In order to trap an analyte quantitatively from air to a sorbent the type and amount of sorbent that is used has to be adjusted to the sampling temperature and volume as well as the type of analyte in order to avoid breakthrough. In the subsequent desorption step, temperature and gas volume have to be adjusted to the type and amount of sorbent and the type of analyte. All this can either be done by “trial and error” (which is not at all efficient) or it can be planned ahead provided that the sorption constants of the analyte on potential sorbents are known as a function of temperature. In ref. [7] we present a systematic sorption study with many hundred experimental sorption values for various analytes, temperatures and sorbents (Tenax TA, Chromosorb 106, Porapak N and Carbon Black).
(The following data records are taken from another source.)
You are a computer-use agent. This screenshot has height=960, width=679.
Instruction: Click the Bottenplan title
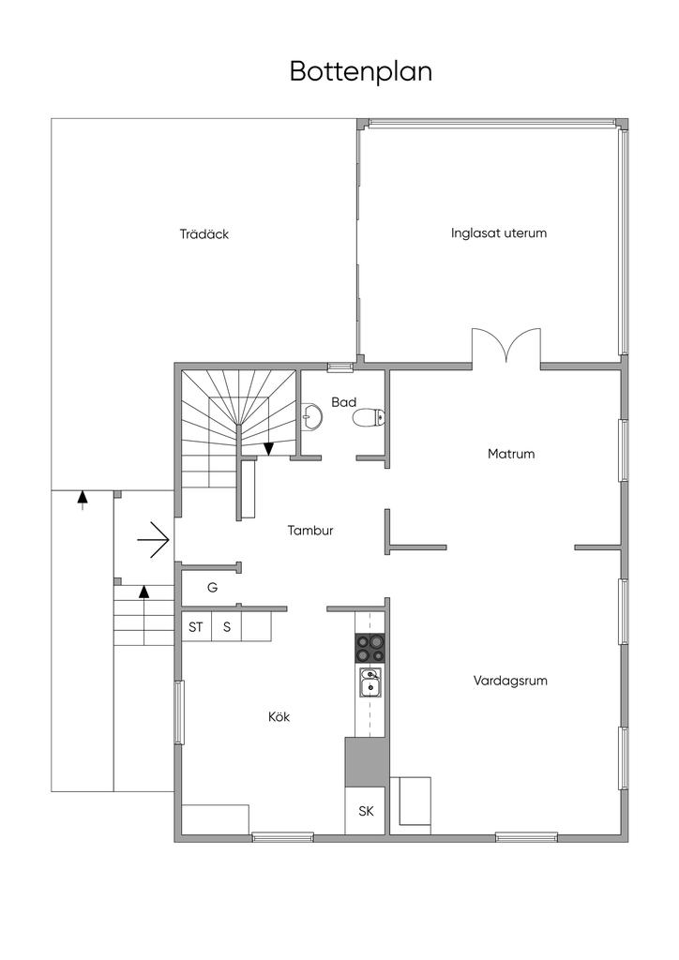pyautogui.click(x=361, y=71)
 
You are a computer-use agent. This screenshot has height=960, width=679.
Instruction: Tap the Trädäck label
pyautogui.click(x=204, y=233)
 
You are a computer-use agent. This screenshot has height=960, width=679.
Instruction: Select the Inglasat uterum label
pyautogui.click(x=498, y=232)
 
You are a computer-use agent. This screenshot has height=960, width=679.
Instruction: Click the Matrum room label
pyautogui.click(x=510, y=454)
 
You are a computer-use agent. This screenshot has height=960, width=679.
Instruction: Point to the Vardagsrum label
pyautogui.click(x=510, y=681)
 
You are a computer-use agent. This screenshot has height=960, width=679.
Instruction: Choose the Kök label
pyautogui.click(x=279, y=716)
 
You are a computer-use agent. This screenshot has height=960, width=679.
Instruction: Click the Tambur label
pyautogui.click(x=310, y=531)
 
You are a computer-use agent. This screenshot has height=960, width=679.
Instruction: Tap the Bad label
pyautogui.click(x=343, y=402)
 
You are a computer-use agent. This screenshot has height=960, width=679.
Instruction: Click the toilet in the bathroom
pyautogui.click(x=369, y=417)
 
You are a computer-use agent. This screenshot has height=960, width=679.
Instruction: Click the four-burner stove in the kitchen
pyautogui.click(x=370, y=649)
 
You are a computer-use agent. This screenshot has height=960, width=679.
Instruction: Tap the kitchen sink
pyautogui.click(x=370, y=682)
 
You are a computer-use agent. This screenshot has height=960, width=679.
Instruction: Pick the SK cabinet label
pyautogui.click(x=366, y=811)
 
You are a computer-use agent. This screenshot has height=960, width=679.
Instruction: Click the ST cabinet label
pyautogui.click(x=196, y=627)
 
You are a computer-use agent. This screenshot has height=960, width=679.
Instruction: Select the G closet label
pyautogui.click(x=213, y=588)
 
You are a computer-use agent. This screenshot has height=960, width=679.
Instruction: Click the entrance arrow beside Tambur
pyautogui.click(x=153, y=540)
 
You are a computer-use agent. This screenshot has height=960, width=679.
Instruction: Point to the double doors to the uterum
pyautogui.click(x=505, y=347)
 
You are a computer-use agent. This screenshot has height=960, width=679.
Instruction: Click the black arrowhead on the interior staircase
pyautogui.click(x=268, y=449)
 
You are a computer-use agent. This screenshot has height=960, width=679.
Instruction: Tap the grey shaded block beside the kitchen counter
pyautogui.click(x=366, y=762)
Based on this data we derived a pp-LFER model to predict the specific 50 % breakthrough volume of any compound for different sorbents and temperatures. Here we present a tool that is able to predict the specific 50% breakthrough volume, the sorbent mass needed for a certain sample volume and the minimal desorption temperature. This information should help the user to facilitate experimental planning and optimize analytical methods. For the calculation of the mass of sorbent required we use two times the mass that would be needed to hold back 50% of the analyte: Mass sorbent = 2 * BTV50% * Sample Volume
For the calculation of the minimal desorption temperature we use the temperature that corresponds to a desorption volume 3 times higher than the one needed to desorb 50% of the analyte.

Blow Down

Loss of analyte is inevitable when preconcentrating an analyte in a solvent extract by reducing the solvent volume in a nitrogen gas stream. However, the loss may be kept very small if the optimal solvent is chosen and if the volume reduction is not too extreme. The tool offered here calculates the loss that is to be expected. This allows for an optimization of the conditions.
Approach: For the provided solvents one can calculate the volume of nitrogen that is needed for the specified volume reduction of the solvent from the ideal gas law and the saturated vapor pressure of the solvents. The loss of analyte into this nitrogen volume can then be estimated from the solvent/gas partition coefficient.

Permeability Tool

This tool calculates the passive apparent permeability through a monolayer of Caco-2 or MDCK cells grown on a permeable filter support. The calculation considers various transport resistances (unstirred water layers (UWL), cytosol, membranes, filter) as well as two parallel pathways: transcellular and paracellular. Details of the approach are described in ref. [8]. Deviating from this reference we have simplified the calculation of the paracellular transport by not distinguishing between neutral and ionic species for this pathway. This simplifies the required data input and has little effect on the overall performance of the tool, because setup specific differences in paracellular transport are expected to be much higher than speciation effects. Passive permeability through Caco-2/MDCK cell membranes is calculated from the solute’s hexadecane/water partition coefficient using the solubility-diffusion model and a correlation established between permeability in black lipid membranes and Caco-2/MDCK, as described in ref. [9].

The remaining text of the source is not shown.